Multiple Vulnerabilities in CyberPanel
In this post I write briefly about the discovery of multiple security vulnerabilities in CyberPanel. Further details on each of the findings are provided separately in dedicated posts.
Background
Some time ago I was searching through open source web hosting control panels, and came across CyberPanel1. Setting it up was fairly simple, and the advertised functionality was more than enough for my personal use at the time. After becoming familiar with the available features, I started noticing some interesting behavior. This prompted me to take a closer look and search for potential security vulnerabilities.
At that point, I opened up Burp Suite and combined functional testing with source code review to determine how the different features were implemented. While this was clearly an opportunity for security research, I set specific goals that would keep me on track and allow me to:
- read through the source code implementation and improve my code review skills in Python codebases
- learn how the developer(s) implemented features and solved (or maybe introduced) problems in code
- identify, analyze, and report potential security vulnerabilities
With the above goals in mind, priority was given to security-critical functionality that could be used to compromise CyberPanel instances.
Findings
This short adventure resulted in the discovery of significant vulnerabilities in CyberPanel’s functionality and security controls.
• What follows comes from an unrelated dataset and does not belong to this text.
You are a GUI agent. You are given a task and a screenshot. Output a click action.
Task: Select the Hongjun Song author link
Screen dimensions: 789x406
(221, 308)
While more time could be spent on this project, I concluded testing when the following vulnerabilities were identified:
This might look like a bit of a mess, and you could be right, to an extent. Before you arrive at that conclusion, however, take a look at the findings and see for yourself 😄.
Timeline
- July 29, 2023: Sent an email to CyberPanel’s GitHub repository owner. No reply.
- August 1, 2023: Sent a LinkedIn message to CyberPanel’s GitHub repository owner. No reply.
- January 4, 2024: Tagged CyberPanel and its owner’s accounts on Twitter asking for security contact details. No reply.
- January 13, 2024: Sent an email to CyberPanel support. No reply.
- January, 22, 2024: Publication of findings.
As you can see, multiple attempts were made to responsibly disclose these vulnerabilities, however, in each one of them the vendor was unresponsive.
To add to this, there was no security contact or policy on CyberPanel’s website and the GitHub repository.
Timeline Update
- January, 22, 2024: Vendor reached out, started patching and requested the issues to remain private until patches were tested and released.
- January, 22, 2024: Blog was made private. Planned publication set for Friday, January 26th, 2024.
- January, 25, 2024: Reached out to the vendor for a status update. Vendor was still testing the patches, preparing for the next release.
- January, 26, 2024: CyberPanel v2.3.5 was released2.
- January, 26, 2024: Blog was made public again.
Once these posts were published, Usman from CyberPanel reached out and we had a chat about some of the findings. He was very responsive in starting fixing the identified issues right away. Although I appreciate the quick action, this urgency could have been avoided entirely if we had established proper communication earlier in the process.
To avoid similar issues in the future, I suggested the introduction of dedicated security contact details (security.txt, security email address and public PGP key). This would hopefully motivate other researches to look at CyberPanel and improve its security posture.
In addition, GitHub’s private vulnerability reporting3 feature could be used. This would allow researchers to privately report security vulnerabilities directly to CyberPanel’s GitHub repository.